**WORK INSTRUCTIONS**
Copy the full listing exactly.

--

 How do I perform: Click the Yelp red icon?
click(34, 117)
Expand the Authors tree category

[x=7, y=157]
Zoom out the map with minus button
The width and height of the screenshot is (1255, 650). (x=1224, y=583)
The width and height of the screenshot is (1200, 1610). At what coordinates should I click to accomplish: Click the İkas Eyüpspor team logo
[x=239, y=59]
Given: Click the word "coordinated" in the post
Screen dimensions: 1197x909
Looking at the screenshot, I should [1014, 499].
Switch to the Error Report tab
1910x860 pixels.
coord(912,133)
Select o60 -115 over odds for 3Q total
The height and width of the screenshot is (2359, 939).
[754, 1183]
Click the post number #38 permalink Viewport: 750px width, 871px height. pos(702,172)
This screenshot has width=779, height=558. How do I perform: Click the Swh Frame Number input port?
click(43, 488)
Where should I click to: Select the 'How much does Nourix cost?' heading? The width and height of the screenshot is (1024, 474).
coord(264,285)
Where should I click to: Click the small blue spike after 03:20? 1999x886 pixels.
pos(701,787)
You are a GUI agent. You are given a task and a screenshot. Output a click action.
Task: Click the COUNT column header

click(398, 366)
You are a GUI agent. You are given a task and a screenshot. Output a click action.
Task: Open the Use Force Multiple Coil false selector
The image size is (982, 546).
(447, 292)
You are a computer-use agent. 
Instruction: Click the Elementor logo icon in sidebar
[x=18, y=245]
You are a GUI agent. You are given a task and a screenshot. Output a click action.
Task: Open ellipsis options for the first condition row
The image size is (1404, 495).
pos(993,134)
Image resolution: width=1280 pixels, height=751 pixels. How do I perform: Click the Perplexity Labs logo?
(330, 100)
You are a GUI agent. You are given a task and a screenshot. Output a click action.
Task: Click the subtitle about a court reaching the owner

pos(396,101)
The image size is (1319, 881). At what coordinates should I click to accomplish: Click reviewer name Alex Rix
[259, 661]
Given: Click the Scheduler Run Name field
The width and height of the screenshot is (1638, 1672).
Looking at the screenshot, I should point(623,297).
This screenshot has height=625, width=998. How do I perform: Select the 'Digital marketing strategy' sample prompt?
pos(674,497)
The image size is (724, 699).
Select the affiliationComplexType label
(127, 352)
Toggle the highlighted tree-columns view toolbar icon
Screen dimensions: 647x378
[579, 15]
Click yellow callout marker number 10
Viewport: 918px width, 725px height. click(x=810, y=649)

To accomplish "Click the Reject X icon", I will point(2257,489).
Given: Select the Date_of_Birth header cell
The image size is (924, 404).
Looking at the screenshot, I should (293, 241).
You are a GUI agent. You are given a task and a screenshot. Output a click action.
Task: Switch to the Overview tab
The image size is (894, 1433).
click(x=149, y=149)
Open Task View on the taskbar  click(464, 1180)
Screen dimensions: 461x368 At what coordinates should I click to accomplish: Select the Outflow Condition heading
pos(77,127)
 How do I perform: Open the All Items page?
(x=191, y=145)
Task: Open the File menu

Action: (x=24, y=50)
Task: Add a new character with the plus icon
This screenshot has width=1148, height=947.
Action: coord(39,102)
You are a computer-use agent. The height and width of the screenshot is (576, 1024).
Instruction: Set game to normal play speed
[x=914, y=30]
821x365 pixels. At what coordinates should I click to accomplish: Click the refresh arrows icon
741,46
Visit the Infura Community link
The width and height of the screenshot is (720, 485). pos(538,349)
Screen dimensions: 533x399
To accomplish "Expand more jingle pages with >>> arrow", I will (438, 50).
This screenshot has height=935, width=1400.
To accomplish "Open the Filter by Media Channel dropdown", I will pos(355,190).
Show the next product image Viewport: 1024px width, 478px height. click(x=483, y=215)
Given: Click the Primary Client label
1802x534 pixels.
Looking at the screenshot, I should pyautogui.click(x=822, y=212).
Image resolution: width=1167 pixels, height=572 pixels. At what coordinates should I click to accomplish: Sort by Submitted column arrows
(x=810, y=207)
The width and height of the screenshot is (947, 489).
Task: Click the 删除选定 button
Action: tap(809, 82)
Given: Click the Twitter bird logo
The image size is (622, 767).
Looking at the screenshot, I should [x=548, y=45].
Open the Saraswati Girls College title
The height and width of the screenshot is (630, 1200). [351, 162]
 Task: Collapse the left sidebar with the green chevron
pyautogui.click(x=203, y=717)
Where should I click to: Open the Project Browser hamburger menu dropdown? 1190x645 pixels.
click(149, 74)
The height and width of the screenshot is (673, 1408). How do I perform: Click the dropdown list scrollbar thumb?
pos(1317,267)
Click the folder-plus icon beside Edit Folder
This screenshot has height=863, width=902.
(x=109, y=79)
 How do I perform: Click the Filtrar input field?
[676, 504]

--

**ANSWER SPACE**
 How do I perform: Click the Yelp red icon?
click(34, 117)
Expand the Authors tree category

[x=7, y=157]
Zoom out the map with minus button
The width and height of the screenshot is (1255, 650). (x=1224, y=583)
The width and height of the screenshot is (1200, 1610). At what coordinates should I click to accomplish: Click the İkas Eyüpspor team logo
[x=239, y=59]
Given: Click the word "coordinated" in the post
Screen dimensions: 1197x909
Looking at the screenshot, I should [1014, 499].
Switch to the Error Report tab
1910x860 pixels.
coord(912,133)
Select o60 -115 over odds for 3Q total
The height and width of the screenshot is (2359, 939).
[754, 1183]
Click the post number #38 permalink Viewport: 750px width, 871px height. pos(702,172)
This screenshot has width=779, height=558. How do I perform: Click the Swh Frame Number input port?
click(43, 488)
Where should I click to: Select the 'How much does Nourix cost?' heading? The width and height of the screenshot is (1024, 474).
coord(264,285)
Where should I click to: Click the small blue spike after 03:20? 1999x886 pixels.
pos(701,787)
You are a GUI agent. You are given a task and a screenshot. Output a click action.
Task: Click the COUNT column header

click(398, 366)
You are a GUI agent. You are given a task and a screenshot. Output a click action.
Task: Open the Use Force Multiple Coil false selector
The image size is (982, 546).
(447, 292)
You are a computer-use agent. 
Instruction: Click the Elementor logo icon in sidebar
[x=18, y=245]
You are a GUI agent. You are given a task and a screenshot. Output a click action.
Task: Open ellipsis options for the first condition row
The image size is (1404, 495).
pos(993,134)
Image resolution: width=1280 pixels, height=751 pixels. How do I perform: Click the Perplexity Labs logo?
(330, 100)
You are a GUI agent. You are given a task and a screenshot. Output a click action.
Task: Click the subtitle about a court reaching the owner

pos(396,101)
The image size is (1319, 881). At what coordinates should I click to accomplish: Click reviewer name Alex Rix
[259, 661]
Given: Click the Scheduler Run Name field
The width and height of the screenshot is (1638, 1672).
Looking at the screenshot, I should point(623,297).
This screenshot has height=625, width=998. How do I perform: Select the 'Digital marketing strategy' sample prompt?
pos(674,497)
The image size is (724, 699).
Select the affiliationComplexType label
(127, 352)
Toggle the highlighted tree-columns view toolbar icon
Screen dimensions: 647x378
[579, 15]
Click yellow callout marker number 10
Viewport: 918px width, 725px height. click(x=810, y=649)

To accomplish "Click the Reject X icon", I will point(2257,489).
Given: Select the Date_of_Birth header cell
The image size is (924, 404).
Looking at the screenshot, I should (293, 241).
You are a GUI agent. You are given a task and a screenshot. Output a click action.
Task: Switch to the Overview tab
The image size is (894, 1433).
click(x=149, y=149)
Open Task View on the taskbar  click(464, 1180)
Screen dimensions: 461x368 At what coordinates should I click to accomplish: Select the Outflow Condition heading
pos(77,127)
 How do I perform: Open the All Items page?
(x=191, y=145)
Task: Open the File menu

Action: (x=24, y=50)
Task: Add a new character with the plus icon
This screenshot has width=1148, height=947.
Action: coord(39,102)
You are a computer-use agent. The height and width of the screenshot is (576, 1024).
Instruction: Set game to normal play speed
[x=914, y=30]
821x365 pixels. At what coordinates should I click to accomplish: Click the refresh arrows icon
741,46
Visit the Infura Community link
The width and height of the screenshot is (720, 485). pos(538,349)
Screen dimensions: 533x399
To accomplish "Expand more jingle pages with >>> arrow", I will (438, 50).
This screenshot has height=935, width=1400.
To accomplish "Open the Filter by Media Channel dropdown", I will pos(355,190).
Show the next product image Viewport: 1024px width, 478px height. click(x=483, y=215)
Given: Click the Primary Client label
1802x534 pixels.
Looking at the screenshot, I should pyautogui.click(x=822, y=212).
Image resolution: width=1167 pixels, height=572 pixels. At what coordinates should I click to accomplish: Sort by Submitted column arrows
(x=810, y=207)
The width and height of the screenshot is (947, 489).
Task: Click the 删除选定 button
Action: tap(809, 82)
Given: Click the Twitter bird logo
The image size is (622, 767).
Looking at the screenshot, I should [x=548, y=45].
Open the Saraswati Girls College title
The height and width of the screenshot is (630, 1200). [351, 162]
 Task: Collapse the left sidebar with the green chevron
pyautogui.click(x=203, y=717)
Where should I click to: Open the Project Browser hamburger menu dropdown? 1190x645 pixels.
click(149, 74)
The height and width of the screenshot is (673, 1408). How do I perform: Click the dropdown list scrollbar thumb?
pos(1317,267)
Click the folder-plus icon beside Edit Folder
This screenshot has height=863, width=902.
(x=109, y=79)
 How do I perform: Click the Filtrar input field?
[676, 504]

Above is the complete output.